Texto fornecido -
Memórias saudosas de Patamuté: Ambrosina e Mário Matos Lopes     

“Talvez eu tenha criado as estrelas e o sol e a enorme casa, mas já não me lembro” (Jorge Luís Borges, escritor argentino, 1899-1986, A Casa de Asterion)

A história de Patamuté não pode ser contada, por quem dela entende – ou lembrada, por quem gosta de lembrar – sem que, em seu contexto, seja inserida a Empresa Brasileira de Correios e Telégrafos, a antiga EBCT, muito útil na vida do lugar.

Não entendo da história de Patamuté, mas gosto de lembrá-la. A juventude de hoje precisa ter conhecimento da contribuição dos antepassados na construção moral do lugar.

Patamuté teve o privilégio de contar com uma agência dos correios e telégrafos durante décadas. Foi extinta nos anos 1990, por força de uma política governamental equivocada do presidente Fernando Collor de Melo.

Dados registrados -

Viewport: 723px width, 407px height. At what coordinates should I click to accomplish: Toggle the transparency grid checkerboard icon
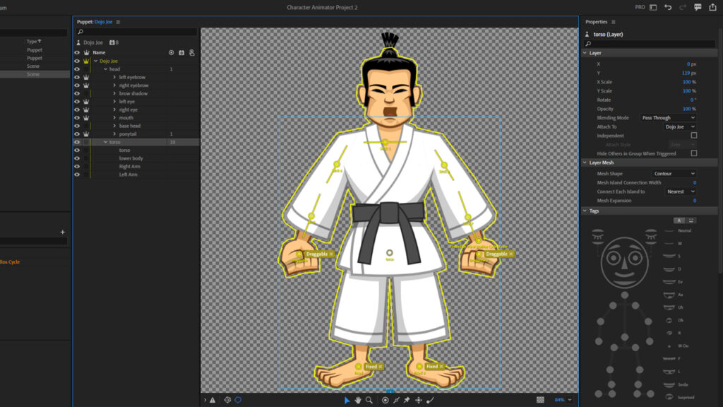tap(540, 400)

Partes do exercício -
a) Imprima tudo o que vai de "Memórias saudosas de" até "Casa de Asterion)" no texto sobre Patamuté.
b) Segundo o texto sobre Patamuté, em que década a agência dos correios e telégrafos do lugar foi extinta?
c) Retome o texto sobre Patamuté e continue a escrevê-lo a partir do ponto em que ele termina.

Respostas -
a)
Memórias saudosas de Patamuté: Ambrosina e Mário Matos Lopes     

“Talvez eu tenha criado as estrelas e o sol e a enorme casa, mas já não me lembro” (Jorge Luís Borges, escritor argentino, 1899-1986, A Casa de Asterion)

b) Nos anos 1990.

c)
Depois disto a EBCT esfacelou-se, passou a ser antro e cenário de corrupção, descambou para o desmoronamento e perdeu o título que detinha à época de empresa pública mais eficiente do Brasil. Mas esta é outra história.

A agência teve à frente Maria Matos Lopes, casada com Otávio Lopes Martins. Na condição de agente, ela foi responsável pelos correios de Patamuté durante anos, na primeira metade do século XX.

Mário Matos Lopes, filho de Maria Matos, substituiu-a também na condição de agente, mediante concurso público. É dele que hoje me ocupo nesta pequena e modesta lembrança de Patamuté.

É difícil, em certas circunstâncias, falar de amigos. Difícil, porque pode parecer uma variante de narcisismo ou mesmo um amontoado de palavras frágeis e inconsequentes.

Neste caso não é, não precisa ser. Tenho respeito pela memória de minha terra e dos amigos que me aturaram lá.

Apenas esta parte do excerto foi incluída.